I learned that with or without chemo, post-surgery for a lung metastasis, I have about a 30% (not an exact average of the studies, just a ballpark number) of a 5 year disease free survival. While I'm really hoping that I'm in that group, it's significantly more likely that the cancer will recur. There's nothing to show the difference between 3 rounds post-surgery and 6 rounds post-surgery and regardless, I'll never really know if it would make a difference there.

Beyond the research, looking at scans and all the information I have so far, I realized that my lung tumor was held at bay by the chemo but the chemo was not getting rid of it. I am hoping that the chemo destroyed anything small that wanted to grow into something big and anything else that could be floating around my body but I'll never know and can only hope.

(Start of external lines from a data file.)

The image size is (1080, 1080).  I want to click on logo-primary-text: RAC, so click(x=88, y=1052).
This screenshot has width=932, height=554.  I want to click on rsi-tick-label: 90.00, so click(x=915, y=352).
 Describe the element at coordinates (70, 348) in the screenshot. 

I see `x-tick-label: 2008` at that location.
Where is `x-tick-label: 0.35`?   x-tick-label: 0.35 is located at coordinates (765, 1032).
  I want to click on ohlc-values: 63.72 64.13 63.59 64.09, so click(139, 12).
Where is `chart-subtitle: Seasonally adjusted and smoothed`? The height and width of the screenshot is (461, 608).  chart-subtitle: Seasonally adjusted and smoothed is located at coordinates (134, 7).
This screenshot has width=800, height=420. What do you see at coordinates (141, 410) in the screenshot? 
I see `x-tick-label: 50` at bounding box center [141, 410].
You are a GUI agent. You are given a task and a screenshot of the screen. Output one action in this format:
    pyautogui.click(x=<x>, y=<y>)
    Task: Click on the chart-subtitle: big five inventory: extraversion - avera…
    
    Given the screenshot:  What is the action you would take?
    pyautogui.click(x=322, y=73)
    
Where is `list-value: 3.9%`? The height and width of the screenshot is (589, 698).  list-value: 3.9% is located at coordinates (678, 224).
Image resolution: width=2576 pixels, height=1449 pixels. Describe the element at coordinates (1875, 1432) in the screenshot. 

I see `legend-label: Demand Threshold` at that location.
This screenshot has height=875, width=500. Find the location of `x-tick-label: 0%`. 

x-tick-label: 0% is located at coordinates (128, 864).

I won't bother putting up my notes with Overall Survival and Disease free survival because I'd really need to include much more information because the studies vary in age and scope. I can note some of my positive factors.

Positive factors

 

  • Clear Pet Scan
  • Clear ctDNA
  • Original tumor still gone
  • Single Metastasis
  • Normal CEA pre-chemo & surgery
  • No other known spread prior or current
  • Pulmonary Metastasis - no lymph node involvement
  • Pulmonary Metastasis fully removed
  • Relatively small lung tumor
  • Suffusion during surgery

 

Negative factors

 

  • Short disease-free interval
  • Female
  • Rectal tumor (more likely to come back than colon tumor)
  • Age @ diagnosis - too young or too old are more likely to have recurrance
  • Rectal tumor did involve lymph nodes

 

Treatment problems

 

  • vasospasms
  • fever, chills, body aches
  • dehydration
  • trouble swallowing pills
  • nausea
  • heartburn
  • inflammation
  • neuropathy (pins and needles weren't too bad, couldn't eat/drink cold things)
  • constipation
  • less exercise
  • more weight gain

 

So, now what? Now, we look forward. Since inflammation can be a big factor in the development of tumors, especially GI tract adenocarcinomas, I work on removing foods that cause inflammation from my diet and adding some new small anti-inflammatory type things, like a little fresh ginger in my smoothies. I work on getting my body healthier so it is better able to fight the cancer and so that if it does recur, my body is as healthy as possible for surgery and/or chemo, whatever I need at that time. 

I'm not done fighting, not even close. I have no problems getting chemo in the future but right now, the toll it is taking on my body doesn't seem to be balanced out by it's possible benefits. And if I had been healthier and had more of a break between chemos to get my body back to healthy, I do think my symptoms would not be as bad as they are and I think my body would have tolerated the chemo better.

Additionally, I will go in relatively frequently for bloodwork and scans and probably still be at Roswell every other month between all the doctors I see and I will have multiple scans per year to make sure we catch it fast if the cancer recurs.